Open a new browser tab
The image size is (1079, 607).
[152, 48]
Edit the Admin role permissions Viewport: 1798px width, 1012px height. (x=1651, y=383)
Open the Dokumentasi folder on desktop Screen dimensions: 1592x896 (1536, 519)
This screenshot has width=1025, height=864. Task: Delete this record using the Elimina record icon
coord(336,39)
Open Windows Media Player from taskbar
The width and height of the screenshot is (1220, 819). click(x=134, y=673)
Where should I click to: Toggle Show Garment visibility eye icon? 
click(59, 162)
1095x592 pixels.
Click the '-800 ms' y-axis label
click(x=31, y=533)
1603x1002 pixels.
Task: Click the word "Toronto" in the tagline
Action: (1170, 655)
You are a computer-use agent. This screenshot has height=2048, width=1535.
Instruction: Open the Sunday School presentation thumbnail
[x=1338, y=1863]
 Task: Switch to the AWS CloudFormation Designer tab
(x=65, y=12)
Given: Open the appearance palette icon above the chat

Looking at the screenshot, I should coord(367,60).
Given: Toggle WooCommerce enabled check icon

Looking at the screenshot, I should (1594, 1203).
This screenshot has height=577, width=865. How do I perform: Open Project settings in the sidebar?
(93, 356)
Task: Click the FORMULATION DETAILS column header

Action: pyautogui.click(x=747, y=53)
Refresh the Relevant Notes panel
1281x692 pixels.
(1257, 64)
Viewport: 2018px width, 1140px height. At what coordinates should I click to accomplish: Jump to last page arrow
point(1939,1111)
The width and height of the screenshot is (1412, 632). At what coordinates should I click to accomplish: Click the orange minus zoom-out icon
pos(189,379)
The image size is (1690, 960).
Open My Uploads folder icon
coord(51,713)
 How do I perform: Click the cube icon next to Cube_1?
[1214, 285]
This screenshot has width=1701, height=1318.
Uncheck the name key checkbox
== == ==
Would you please transcribe each line of the material exactly?

The completed task:
Open a new browser tab
The image size is (1079, 607).
[152, 48]
Edit the Admin role permissions Viewport: 1798px width, 1012px height. (x=1651, y=383)
Open the Dokumentasi folder on desktop Screen dimensions: 1592x896 (1536, 519)
This screenshot has width=1025, height=864. Task: Delete this record using the Elimina record icon
coord(336,39)
Open Windows Media Player from taskbar
The width and height of the screenshot is (1220, 819). click(x=134, y=673)
Where should I click to: Toggle Show Garment visibility eye icon? 
click(59, 162)
1095x592 pixels.
Click the '-800 ms' y-axis label
click(x=31, y=533)
1603x1002 pixels.
Task: Click the word "Toronto" in the tagline
Action: (1170, 655)
You are a computer-use agent. This screenshot has height=2048, width=1535.
Instruction: Open the Sunday School presentation thumbnail
[x=1338, y=1863]
 Task: Switch to the AWS CloudFormation Designer tab
(x=65, y=12)
Given: Open the appearance palette icon above the chat

Looking at the screenshot, I should coord(367,60).
Given: Toggle WooCommerce enabled check icon

Looking at the screenshot, I should (1594, 1203).
This screenshot has height=577, width=865. How do I perform: Open Project settings in the sidebar?
(93, 356)
Task: Click the FORMULATION DETAILS column header

Action: pyautogui.click(x=747, y=53)
Refresh the Relevant Notes panel
1281x692 pixels.
(1257, 64)
Viewport: 2018px width, 1140px height. At what coordinates should I click to accomplish: Jump to last page arrow
point(1939,1111)
The width and height of the screenshot is (1412, 632). At what coordinates should I click to accomplish: Click the orange minus zoom-out icon
pos(189,379)
The image size is (1690, 960).
Open My Uploads folder icon
coord(51,713)
 How do I perform: Click the cube icon next to Cube_1?
[1214, 285]
This screenshot has width=1701, height=1318.
Uncheck the name key checkbox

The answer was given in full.